**THE RECORDS**

<<<<

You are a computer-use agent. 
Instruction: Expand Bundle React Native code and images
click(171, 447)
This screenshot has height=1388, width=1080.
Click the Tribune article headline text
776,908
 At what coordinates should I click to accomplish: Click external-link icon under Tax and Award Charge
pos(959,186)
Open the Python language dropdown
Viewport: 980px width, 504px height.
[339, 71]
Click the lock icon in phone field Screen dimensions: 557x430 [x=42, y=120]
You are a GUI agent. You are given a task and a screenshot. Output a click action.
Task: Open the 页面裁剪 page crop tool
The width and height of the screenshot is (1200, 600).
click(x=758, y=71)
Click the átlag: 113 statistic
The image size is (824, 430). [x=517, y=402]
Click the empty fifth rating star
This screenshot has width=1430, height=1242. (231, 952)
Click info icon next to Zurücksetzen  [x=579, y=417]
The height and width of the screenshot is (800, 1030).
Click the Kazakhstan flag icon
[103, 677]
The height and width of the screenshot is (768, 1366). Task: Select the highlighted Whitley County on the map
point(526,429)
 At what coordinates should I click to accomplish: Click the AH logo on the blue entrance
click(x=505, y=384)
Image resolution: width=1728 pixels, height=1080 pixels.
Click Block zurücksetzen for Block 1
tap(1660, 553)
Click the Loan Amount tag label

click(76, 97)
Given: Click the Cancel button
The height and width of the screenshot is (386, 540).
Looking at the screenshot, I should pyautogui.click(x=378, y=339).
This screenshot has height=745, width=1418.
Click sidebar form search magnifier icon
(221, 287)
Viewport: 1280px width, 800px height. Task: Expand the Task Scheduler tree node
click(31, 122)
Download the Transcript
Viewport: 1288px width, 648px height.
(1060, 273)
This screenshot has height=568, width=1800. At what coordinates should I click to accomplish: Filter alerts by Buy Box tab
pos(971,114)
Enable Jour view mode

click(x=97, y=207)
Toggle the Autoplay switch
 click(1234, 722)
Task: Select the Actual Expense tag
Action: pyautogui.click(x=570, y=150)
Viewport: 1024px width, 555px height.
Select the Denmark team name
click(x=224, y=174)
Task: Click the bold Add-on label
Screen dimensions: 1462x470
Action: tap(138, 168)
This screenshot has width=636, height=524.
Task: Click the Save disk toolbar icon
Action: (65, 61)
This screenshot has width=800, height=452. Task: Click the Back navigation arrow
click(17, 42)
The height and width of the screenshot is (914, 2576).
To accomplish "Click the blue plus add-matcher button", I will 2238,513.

>>>>

**INSTRUCTIONS TO FOLLOW**
When the line with "Viewport: 980px width, 504px height." is reached in the data above, begin copying, and stop after the line with "Given: Click the Cancel button"; copy each line exactly, both ends included.

**ANSWER SPACE**
Viewport: 980px width, 504px height.
[339, 71]
Click the lock icon in phone field Screen dimensions: 557x430 [x=42, y=120]
You are a GUI agent. You are given a task and a screenshot. Output a click action.
Task: Open the 页面裁剪 page crop tool
The width and height of the screenshot is (1200, 600).
click(x=758, y=71)
Click the átlag: 113 statistic
The image size is (824, 430). [x=517, y=402]
Click the empty fifth rating star
This screenshot has width=1430, height=1242. (231, 952)
Click info icon next to Zurücksetzen  [x=579, y=417]
The height and width of the screenshot is (800, 1030).
Click the Kazakhstan flag icon
[103, 677]
The height and width of the screenshot is (768, 1366). Task: Select the highlighted Whitley County on the map
point(526,429)
 At what coordinates should I click to accomplish: Click the AH logo on the blue entrance
click(x=505, y=384)
Image resolution: width=1728 pixels, height=1080 pixels.
Click Block zurücksetzen for Block 1
tap(1660, 553)
Click the Loan Amount tag label

click(76, 97)
Given: Click the Cancel button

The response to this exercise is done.